”Finding Your Way after Your Parent Dies” by Richard Gilbert

Advice for grieving adults is mixed bag of useful insights and misleading comforts based on Christian beliefs

finding your way after your parent dies book coverRichard Gilbert, an Anglican priest and the author of “Finding Your Way after Your Parent Dies: Hope for Grieving Adults,” has the very best intentions. In the introduction to the book, he is clear about breaking free of proscribed ideas regarding the stages of grief and appropriate timelines for grief work, in favor of a more personal journey informed by a grieving individual’s emotional experience. He also writes, “[W]e must recognize the connection between grief and spirituality if we are to be honest with all of our story and the profound impact grief has on us. All of us are spiritual, however we choose to claim it.” While this may seem like an inclusive position, specific Christian ideas tend to creep into Gilbert’s advice, potentially alienating people who identify as non-theists (such as Buddhists and atheists) and polytheists (such as Hindus and those of Celtic, African and indigenous American descent).

Cover art Finding Your Way after Your Parent DiesLet’s look at the useful bits first. Gilbert strongly emphasizes throughout the book that each individual’s grief journey will look different in terms of which emotions are felt; how they are expressed; in what order they occur; and over what period of time. He provides useful tips for creating healthy boundaries to do so. In later chapters, he shares insight into the experience of mourning a parent’s death while continuing to relate with a parent who is still alive. He also touches on the complexity of grief when there was abuse involved in the relationship with the dead person. Discussing complex grief such as this is worthy of note, because not all self-help books on grief cover these all-too-common situations.

Gilbert, however, deeply entwines these functional, widely applicable ideas with overt language and ideas from the Christian faith. He tries to speak of spirituality as the search “for meaning, for purpose, and… some reason that life is worth living.” However, he immediately goes on to say that losing a parent is akin to losing a spiritual mentor, and that finding one’s way through the grief journey of losing a parent will lead one to “meet God and, ultimately, [one]self.” Gilbert offers no ideas about who or what this “God” is, other than a refuge and comfort — in effect, a cosmic parent. This is not useful for anyone who does not already have a clear idea of what God means for them, or who does not agree with the idea of God as a parental figure. Other world views understand love and comfort as particularly human ways of making meaning and peace with an ultimately neutral universe of cause and effect.

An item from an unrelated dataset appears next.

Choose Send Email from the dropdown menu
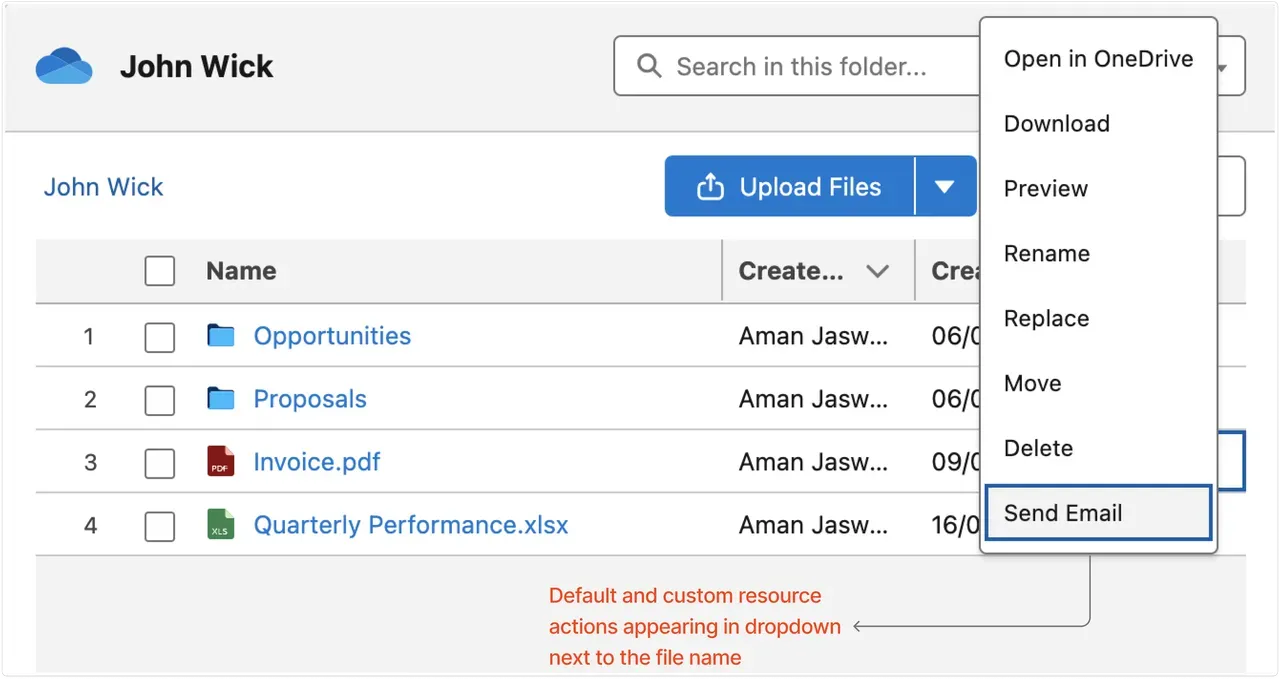This screenshot has width=1280, height=679. point(1063,513)
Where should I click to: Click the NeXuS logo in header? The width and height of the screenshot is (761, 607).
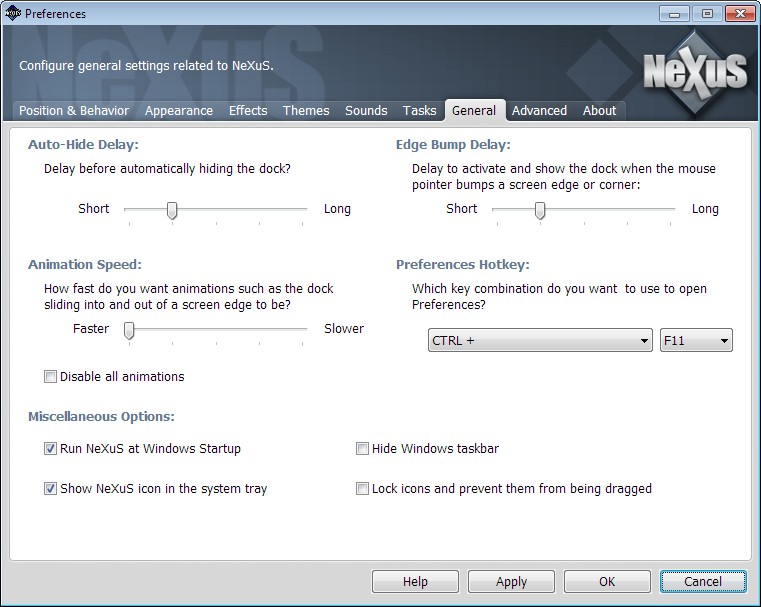tap(694, 70)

Vedic god Indra. Hindu spirituality and reincarnation

An image of the Vedic deva Indra. Hindus and those who understand the Vedic concept of what God is comprise the fourth largest spiritual group in the USA. Twenty four percent of Americans believe in reincarnation — a core concept in this world view
(Credit: tamilandvedas.com)

Gilbert also acknowledges that grieving adult children — no matter what age they may be — often feel orphaned and  pressured to take on “adult” roles and responsibilities while facing the fact of their own mortality. Yet he completely neglects to mention the source of these feelings. Other experts in the field of grief would point out the person’s upbringing may have failed to prepare them for the universal experience of a parent’s death. In some cultures, for example, a childhood rite of passage inducts children into the experience of their own mortality, thereby making them more able to accept the roles and responsibilities of an adult. Instead of taking this multi-generational, multicultural approach, Gilbert offers basic moment-to-moment coping skills and the comfort of a supposedly benevolent God/parent.

Gilbert’s advice on spirituality has less to do with the growth and transformation implicit in the grief journey than with the sleeping pill of a last-resort bedtime story about how it will all be okay in the end. This book would have greatly benefited from incorporating other world views that involve a reciprocal relationship with the dead, where they are spoken with and actively remembered, as opposed to simply memorialized and placed on the mantle.